Are PPO fees your Standard Fees?
Your standard fees, sometimes called your regular fees or your full fees, should be analyzed to ensure that they best reflect not only the demographics of your practice location but are realistic to your overhead or practice operating costs.
Fees are a sensitive topic for a lot of dentists. After all we don’t want to scare away patients labeled as the most expensive dentist in town nor do we want to be the cheapest either.
Dental practice experts and the ADA concur that it is wise to bill the standard fees on all claims being sent to insurance companies. This is assuming your standard fees are higher than the UCR fees determined by insurance companies. They should be. Some dental offices bill the PPO network fees on outgoing insurance claims because they don’t want patients to see what is written off between the standard fee and the accepted insurance fee. This is not wise because of the following:
- Submitted fees on claims are monitored by many dental insurance carriers to establish the UCR or usual, customary and reasonable fees.
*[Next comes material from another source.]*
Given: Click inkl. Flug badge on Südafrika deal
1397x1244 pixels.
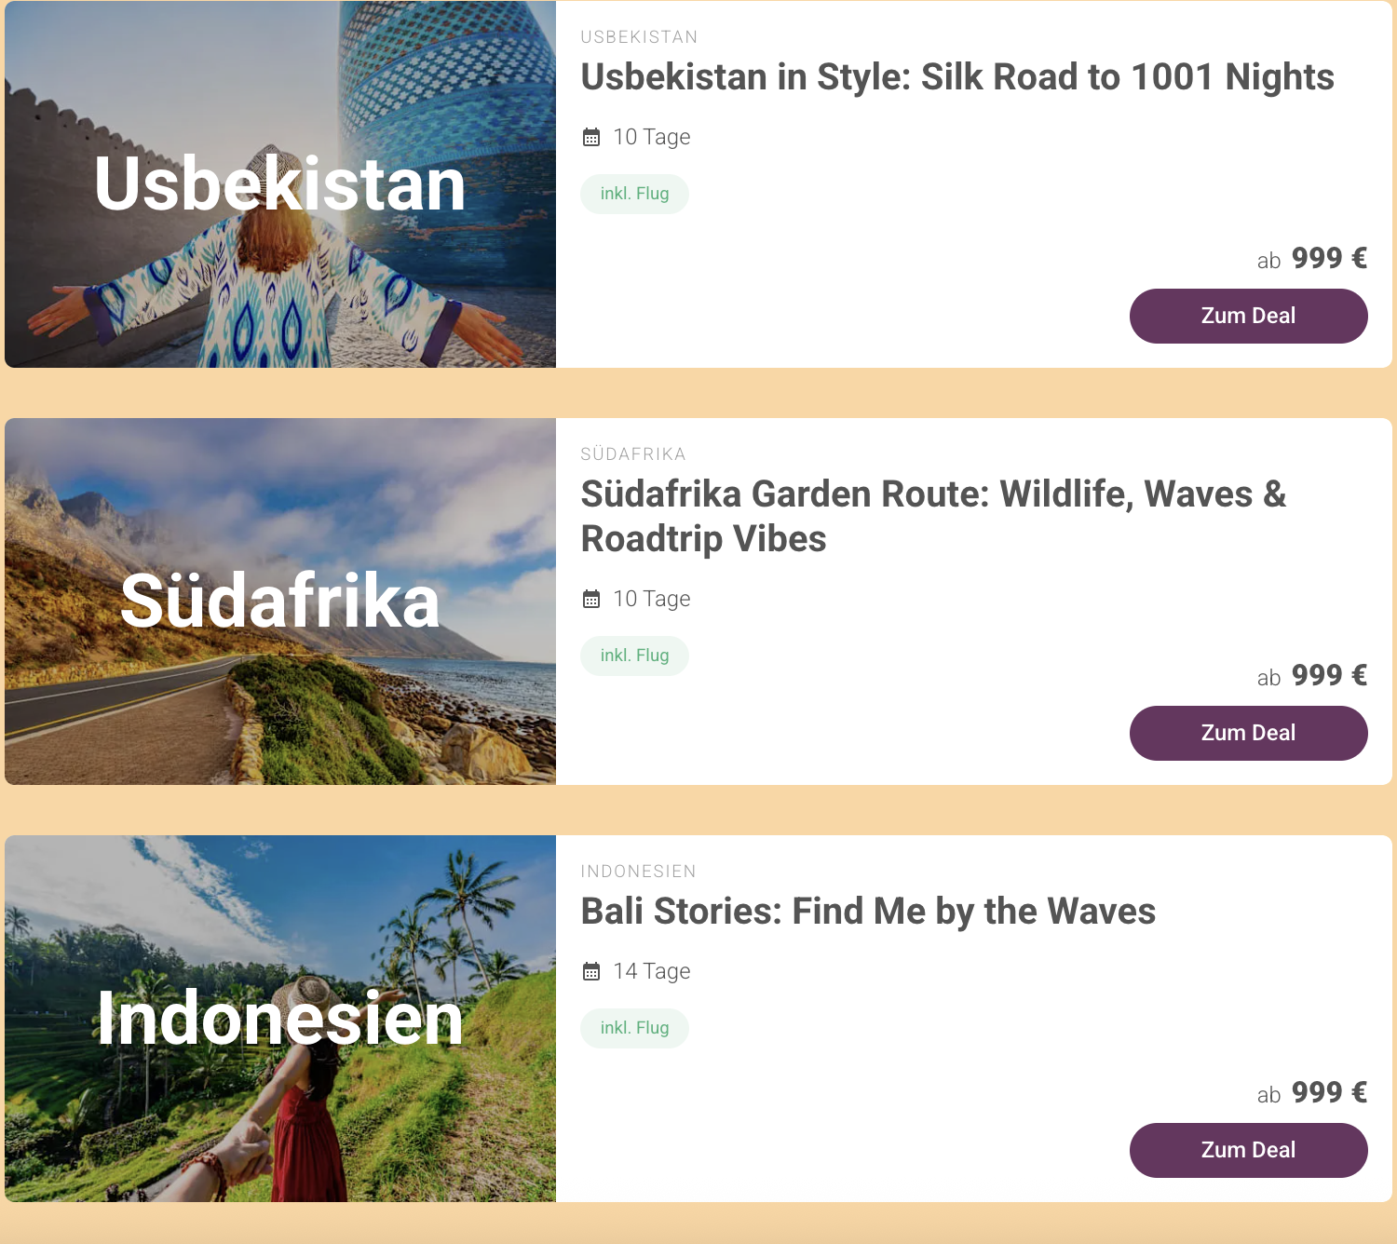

If you bill out the PPO fees you will bring down the average fee for the demographic area resulting in lower pay for all.
- If you are accepting assignment of benefits from secondary insurance they will never coordinate up to a higher amount than you charge on the primary claim even if it is out of network.
- By billing your standard fee on all insurance claims you will be paid from the patient’s specific group under the insurance company which may calculate payment from UCR for the area and not the PPO network fee which means better reimbursement for the practice.